There are also Zero tiers before these five tiers, and Epic tiers after them. But 5e mainly ignores these befores and afters. The Zeros relate somewhat to those creatures whose statblocks have a fractional challenge rating. The Epics relate to individuals who achieve a pervasive world-changing influence.

There are potentially several tiers of Zero, depending on whether a player character has background features or not, or partial class features or not. At the opposite end, each Epic tier has a proficiency bonus improvement, and each level gains an Epic Boon instead of other character features, the design space of each boon can increase every fourth level.

Mainly the ultra powerful Epic creatures inhabit other planes of existence, to prevent them from directly altering the adventure setting. Alignment can assist here. The Good alignment respects freewill, personal freedoms, and fundamental rights. Thus Epic Good tends to be laissez faire about the Material Plane, while desiring its less powerful creatures to decide their own choices. Meanwhile, Epic Good actively thwarts any coercive influences from Epic Evil. The result helps the narratively relatable Humanoid cultures to govern the setting in Material Plane. Thus they set its themes, tropes, tones, and premises of the world.

5e core rules normally ignore the Zero and Epic tiers, but it is possible to make player characters for these befores and afters.


The high tiers − Grandmaster 13 thru 16 and Legend 17 thru 20 − are full-on magic. These are the tiers of the superhero genre. Magic, by whatever name whether wizardry, psychic powers, mutations, or advanced technology, shapes the world and the player characters. It is a story about marvels and wonders.

The powers that Grandmasters and Legends wield are unambiguously superhuman. Players perceive them to be generally impossible in reallife. Maybe some players can allow scientific technology to make such things possible in the future, or to be miraculous interventions in the past, but these superpowers are far beyond ordinary reality today.


The superheroic cultures whose citizens comprise Grandmasters and Legends are necessarily utopias or dystopias. The superpowers have obvious implications − and their impact becomes implausible for the narrative to ignore. The masses of any reallife culture would necessarily notice and respond to such superpowers.

In this superhero genre, the high-tier utopias can be hidden away from the realistic low-tier cultures. Examples include secret military experiments, the masquerades of vampires and werewovles, the covens or otherworlds of witches, an observer alien colony, the emergent but not yet recognized influence of AI, or so on. In these contexts, the world at large remains recognizably normal, but the world within the utopia is anything but.
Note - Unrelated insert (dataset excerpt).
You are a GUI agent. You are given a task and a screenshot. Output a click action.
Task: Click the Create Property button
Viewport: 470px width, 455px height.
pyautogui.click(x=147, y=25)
Sometimes the utopia is public but self-restraining, such as the Justice League of superheroes, or in the Greyhawk setting the Valley of the Mage whose citizens are typically Human, Elf, and Gnome, who share an isolationist culture of spellcasters.

Whether the containable superhero utopia is incognito or public, the narrative premise must explain how the utopia fails to revolutionize the rest of the world (as the reallife players know it). What is the reason for self-restraint? Why do the masses at large choose to continue on with business as usual?

If the superpowers revolutionize the entire world, the setting becomes a sociological thought experiment. The setting becomes less relatable to the players but can be important in its own right. It speculates about how reallife humans might behave in a scenario where such a superpower is true. It explores the potentials of reallife humanity. Many scifi settings are utopian worlds or dystopian worlds, such as a remote alien civilization or the achievement of a high tech future.

The high tiers are where characters become Grandmasters and Legends. The setting is where the DM explores a hypothetical world, exiting reallife human history, and entering a place "whose only limits are your imagination".


In sum, there are five main tiers.
• The overwhelmingly realistic low tiers of Student and Professional
• The overwhelmingly fantastic high tiers of Grandmaster and Legend

The cusp between them is the ambiguous mid tier of Master. The Masters are where the normal world heightens and the superhero world initiates. Simultaneously.